Мне доводилось пробовать на Арабском Востоке самый разный кофе: густой, крепкий — в Египте, с цитрамоном — в Сирии, светлый, из недожаренных зерен, — в Саудовской Аравии, сумасшедшей крепости кофейный чифирь — в Ливане, где наливали его в чашку всего на один глоток... Но такой кофе я еще не пил. Душистый и крепкий, он был приправлен какими-то травами. Я быстро и с удовольствием выпил чашку и попросил еще.
— Учтите, — предупредила Ирина, — здесь принято пить нечетное число чашек, иначе вы проявите неуважение к хозяину.
Отступать было некуда. Выпив вторую чашку, я понял, что погорячился: осилить третью оказалось выше моих сил. Хозяин выжидающе смотрел на меня, не выпуская из рук кувшин. Надо выпить нечетное число чашек. Я протянул ему чашку.
Третью порцию я пил медленно, маленькими глотками, давая кофе остыть и снижая тем самым его будоражащее действие.
Хозяин был доволен:
— Хочешь сфотографировать меня? — спросил он.
Я утвердительно кивнул и навел на него объектив. В это время невесть откуда взявшийся мальчишка лет восьми (видать, это он копошился в жилище) поставил чашки и кувшин на поднос и собрался отнести их старухе.
— И ты сфотографируйся! — повелительно сказал отец.
Но мальчишка испугался, взвыл, бросил поднос и повалился навзничь на циновку. Портрета не получилось.
Солнце клонилось к закату. Мы поблагодарили за кофе и отправились на биостанцию. Пока ужинали, стемнело. Вскоре из-за горы появилась огромная полная луна, покрыв все вокруг серебристым светом. В заливчике заквакали лягушки. Мы долго разговаривали на кухонной веранде и в конце концов решили спать тоже на веранде, но уже самой биостанции. Притащили раскладушки. Луну мне оттуда видно не было, зато лягушачья колыбельная быстро убаюкала.
Проснулся я от голосов. Солнце не взошло, но Ирина с Ахмедом были уже на ногах. Пока я пил кофе — обычный растворимый, а не такой, как вчера, — Ахмед давал указания сотрудникам. Ирина собиралась в путь. Договорились, что после утренней поездки по долине, сразу, не заезжая на биостанцию, отправимся в Асуан.
— Сейчас увидите газелей, — сказала Ирина, сворачивая в боковую долину Кулейб.

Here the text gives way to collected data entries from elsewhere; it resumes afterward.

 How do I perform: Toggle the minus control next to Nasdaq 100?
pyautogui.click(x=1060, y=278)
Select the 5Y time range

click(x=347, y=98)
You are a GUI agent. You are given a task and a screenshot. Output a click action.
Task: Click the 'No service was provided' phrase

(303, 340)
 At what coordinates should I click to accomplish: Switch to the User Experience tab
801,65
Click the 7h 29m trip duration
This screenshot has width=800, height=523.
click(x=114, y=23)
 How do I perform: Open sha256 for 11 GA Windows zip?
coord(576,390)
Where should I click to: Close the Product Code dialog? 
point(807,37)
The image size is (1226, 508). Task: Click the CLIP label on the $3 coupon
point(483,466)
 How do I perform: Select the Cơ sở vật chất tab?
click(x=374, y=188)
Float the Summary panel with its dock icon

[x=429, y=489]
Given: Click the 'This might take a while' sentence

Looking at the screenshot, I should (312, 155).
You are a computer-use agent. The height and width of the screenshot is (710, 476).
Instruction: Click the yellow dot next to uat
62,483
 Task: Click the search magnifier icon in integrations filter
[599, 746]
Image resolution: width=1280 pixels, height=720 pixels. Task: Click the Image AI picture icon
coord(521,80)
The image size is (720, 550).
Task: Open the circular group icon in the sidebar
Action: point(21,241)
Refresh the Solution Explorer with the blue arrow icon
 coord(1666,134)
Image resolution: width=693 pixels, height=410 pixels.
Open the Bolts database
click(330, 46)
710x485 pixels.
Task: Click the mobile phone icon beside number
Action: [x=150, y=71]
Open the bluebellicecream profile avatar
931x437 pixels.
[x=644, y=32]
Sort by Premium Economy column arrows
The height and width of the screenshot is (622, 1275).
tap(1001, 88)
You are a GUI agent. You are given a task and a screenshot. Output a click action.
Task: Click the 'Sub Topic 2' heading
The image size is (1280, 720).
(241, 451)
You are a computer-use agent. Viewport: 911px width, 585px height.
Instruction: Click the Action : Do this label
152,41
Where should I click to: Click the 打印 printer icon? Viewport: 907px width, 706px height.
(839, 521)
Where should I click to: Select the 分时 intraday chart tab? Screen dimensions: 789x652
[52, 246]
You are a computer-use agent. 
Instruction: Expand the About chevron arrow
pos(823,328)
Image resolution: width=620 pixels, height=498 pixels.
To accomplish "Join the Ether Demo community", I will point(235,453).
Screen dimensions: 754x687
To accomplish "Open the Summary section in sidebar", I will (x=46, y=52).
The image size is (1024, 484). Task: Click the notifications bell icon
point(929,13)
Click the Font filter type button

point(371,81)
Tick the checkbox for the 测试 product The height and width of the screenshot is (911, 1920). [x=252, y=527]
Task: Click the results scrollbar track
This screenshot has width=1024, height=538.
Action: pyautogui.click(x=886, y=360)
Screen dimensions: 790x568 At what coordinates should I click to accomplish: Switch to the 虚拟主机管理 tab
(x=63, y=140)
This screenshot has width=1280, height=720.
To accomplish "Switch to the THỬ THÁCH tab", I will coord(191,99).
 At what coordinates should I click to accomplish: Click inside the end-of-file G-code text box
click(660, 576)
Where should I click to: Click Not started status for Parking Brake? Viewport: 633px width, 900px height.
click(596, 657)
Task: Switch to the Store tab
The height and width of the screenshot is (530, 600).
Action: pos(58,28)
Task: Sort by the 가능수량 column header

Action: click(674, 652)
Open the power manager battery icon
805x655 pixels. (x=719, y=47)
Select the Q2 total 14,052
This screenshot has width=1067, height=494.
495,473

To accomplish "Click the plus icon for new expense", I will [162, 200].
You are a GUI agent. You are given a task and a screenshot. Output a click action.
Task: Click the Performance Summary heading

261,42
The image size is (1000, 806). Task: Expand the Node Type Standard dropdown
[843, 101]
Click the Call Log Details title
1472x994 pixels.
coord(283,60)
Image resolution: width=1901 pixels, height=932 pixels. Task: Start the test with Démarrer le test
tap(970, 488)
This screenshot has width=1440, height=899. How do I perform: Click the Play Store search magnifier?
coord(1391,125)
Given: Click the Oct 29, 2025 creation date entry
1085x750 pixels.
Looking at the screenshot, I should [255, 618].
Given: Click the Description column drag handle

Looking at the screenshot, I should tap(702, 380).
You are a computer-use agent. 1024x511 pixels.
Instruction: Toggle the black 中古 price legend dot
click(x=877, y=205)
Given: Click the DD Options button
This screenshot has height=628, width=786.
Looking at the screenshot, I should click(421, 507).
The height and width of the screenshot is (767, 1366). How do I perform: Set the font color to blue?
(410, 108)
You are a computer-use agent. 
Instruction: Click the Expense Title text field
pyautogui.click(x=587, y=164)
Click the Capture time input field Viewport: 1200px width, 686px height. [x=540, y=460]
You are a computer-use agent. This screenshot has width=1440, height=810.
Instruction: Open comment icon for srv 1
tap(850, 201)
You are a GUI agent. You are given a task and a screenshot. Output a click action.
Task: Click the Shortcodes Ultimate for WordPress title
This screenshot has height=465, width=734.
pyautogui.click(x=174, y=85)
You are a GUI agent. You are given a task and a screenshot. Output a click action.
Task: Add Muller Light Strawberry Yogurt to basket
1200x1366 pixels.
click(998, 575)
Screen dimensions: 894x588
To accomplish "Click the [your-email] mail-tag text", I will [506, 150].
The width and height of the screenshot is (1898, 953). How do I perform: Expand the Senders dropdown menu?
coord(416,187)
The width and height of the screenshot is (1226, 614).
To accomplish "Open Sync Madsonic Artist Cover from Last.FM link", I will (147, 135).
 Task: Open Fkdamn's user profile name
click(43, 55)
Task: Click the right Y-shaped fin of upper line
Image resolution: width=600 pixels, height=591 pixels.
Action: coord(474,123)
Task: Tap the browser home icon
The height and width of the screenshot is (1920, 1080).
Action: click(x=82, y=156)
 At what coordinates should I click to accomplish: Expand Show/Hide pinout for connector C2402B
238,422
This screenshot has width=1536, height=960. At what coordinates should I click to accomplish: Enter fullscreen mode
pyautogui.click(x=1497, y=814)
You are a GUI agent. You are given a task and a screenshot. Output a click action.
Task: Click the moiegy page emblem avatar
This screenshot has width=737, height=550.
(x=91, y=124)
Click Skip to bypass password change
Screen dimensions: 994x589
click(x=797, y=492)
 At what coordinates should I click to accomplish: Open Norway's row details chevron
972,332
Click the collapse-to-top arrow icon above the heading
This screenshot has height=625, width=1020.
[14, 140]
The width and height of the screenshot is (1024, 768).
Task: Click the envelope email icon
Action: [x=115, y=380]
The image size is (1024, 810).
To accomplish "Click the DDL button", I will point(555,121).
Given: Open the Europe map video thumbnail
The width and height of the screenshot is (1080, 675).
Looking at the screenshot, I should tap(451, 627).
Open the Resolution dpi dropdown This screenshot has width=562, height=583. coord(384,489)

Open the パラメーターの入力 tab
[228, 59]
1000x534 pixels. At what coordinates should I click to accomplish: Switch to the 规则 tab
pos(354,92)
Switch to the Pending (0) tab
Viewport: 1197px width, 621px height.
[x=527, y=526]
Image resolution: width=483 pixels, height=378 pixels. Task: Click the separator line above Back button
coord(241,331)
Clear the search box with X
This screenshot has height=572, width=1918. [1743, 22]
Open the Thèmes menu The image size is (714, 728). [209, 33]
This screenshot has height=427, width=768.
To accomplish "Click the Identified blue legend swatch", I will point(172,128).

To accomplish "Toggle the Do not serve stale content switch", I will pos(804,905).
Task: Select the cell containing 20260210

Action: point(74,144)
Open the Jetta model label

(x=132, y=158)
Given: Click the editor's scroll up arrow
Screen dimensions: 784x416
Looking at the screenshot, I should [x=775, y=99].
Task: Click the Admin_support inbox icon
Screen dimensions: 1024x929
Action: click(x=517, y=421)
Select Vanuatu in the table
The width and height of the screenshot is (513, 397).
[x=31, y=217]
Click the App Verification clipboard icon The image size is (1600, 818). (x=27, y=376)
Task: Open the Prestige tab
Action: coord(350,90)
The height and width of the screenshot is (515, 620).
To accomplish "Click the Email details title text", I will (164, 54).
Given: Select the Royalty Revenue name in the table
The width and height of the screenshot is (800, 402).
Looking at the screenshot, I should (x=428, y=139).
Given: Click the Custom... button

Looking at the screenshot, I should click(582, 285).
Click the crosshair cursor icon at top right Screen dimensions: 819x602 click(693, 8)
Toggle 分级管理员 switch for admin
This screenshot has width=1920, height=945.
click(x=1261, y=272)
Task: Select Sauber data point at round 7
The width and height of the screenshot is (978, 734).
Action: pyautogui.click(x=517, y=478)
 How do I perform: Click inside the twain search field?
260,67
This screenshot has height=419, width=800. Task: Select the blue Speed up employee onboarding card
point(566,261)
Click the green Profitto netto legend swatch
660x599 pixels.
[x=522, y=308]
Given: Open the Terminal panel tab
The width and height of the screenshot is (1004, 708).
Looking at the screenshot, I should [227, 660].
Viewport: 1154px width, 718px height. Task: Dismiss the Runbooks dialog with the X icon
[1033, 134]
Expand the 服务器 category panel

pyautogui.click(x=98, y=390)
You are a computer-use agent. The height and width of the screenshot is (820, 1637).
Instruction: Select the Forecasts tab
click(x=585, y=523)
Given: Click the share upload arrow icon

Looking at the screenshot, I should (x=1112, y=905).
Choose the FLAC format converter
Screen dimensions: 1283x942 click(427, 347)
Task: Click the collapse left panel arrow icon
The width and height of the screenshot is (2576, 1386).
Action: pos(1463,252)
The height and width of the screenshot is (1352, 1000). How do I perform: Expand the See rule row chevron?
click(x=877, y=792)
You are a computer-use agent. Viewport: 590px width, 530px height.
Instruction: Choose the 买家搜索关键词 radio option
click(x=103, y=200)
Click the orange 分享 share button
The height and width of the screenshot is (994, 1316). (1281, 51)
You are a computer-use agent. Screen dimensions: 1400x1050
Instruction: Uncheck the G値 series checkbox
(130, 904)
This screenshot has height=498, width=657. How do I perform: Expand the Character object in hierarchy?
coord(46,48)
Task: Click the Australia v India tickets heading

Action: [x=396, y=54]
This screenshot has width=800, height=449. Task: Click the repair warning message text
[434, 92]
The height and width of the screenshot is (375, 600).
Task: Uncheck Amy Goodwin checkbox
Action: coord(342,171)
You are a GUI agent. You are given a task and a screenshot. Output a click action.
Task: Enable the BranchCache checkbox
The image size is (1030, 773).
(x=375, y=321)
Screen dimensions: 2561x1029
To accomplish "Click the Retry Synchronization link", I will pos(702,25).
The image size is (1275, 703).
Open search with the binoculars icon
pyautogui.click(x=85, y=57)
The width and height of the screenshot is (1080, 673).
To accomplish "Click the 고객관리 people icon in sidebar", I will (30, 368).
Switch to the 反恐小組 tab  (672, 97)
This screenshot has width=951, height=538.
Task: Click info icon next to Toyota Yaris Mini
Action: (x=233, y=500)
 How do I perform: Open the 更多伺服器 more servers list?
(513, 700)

Когда-то этих грациозных животных было немало в Египте, и газель считалась главным трофеем королевской охоты. Но извели их, бедных, почти совсем. Говорят, газели еще встречаются иногда на Синае и в Восточной пустыне, но я ни разу их не видел.
— В заповеднике газелей не меньше тысячи, — заметил Ахмед.
Не успел он произнести это, как перед машиной молнией мелькнули два очаровательных создания с изящными рогами. Отбежав на безопасное расстояние, газели остановились, с явным любопытством наблюдая за нашей машиной. Потом, не торопясь, удалились.
Минут через пять — та же картина: вновь две газели пересекли дорогу перед нашей машиной и вновь остановились на ее краю, наблюдая за нами. Вот ведь какие любопытные!
На развилке долины Ирина остановила машину. Подошли к двум развесистым акациям.
Здесь когда-то был колодец, — пояснила Ирина.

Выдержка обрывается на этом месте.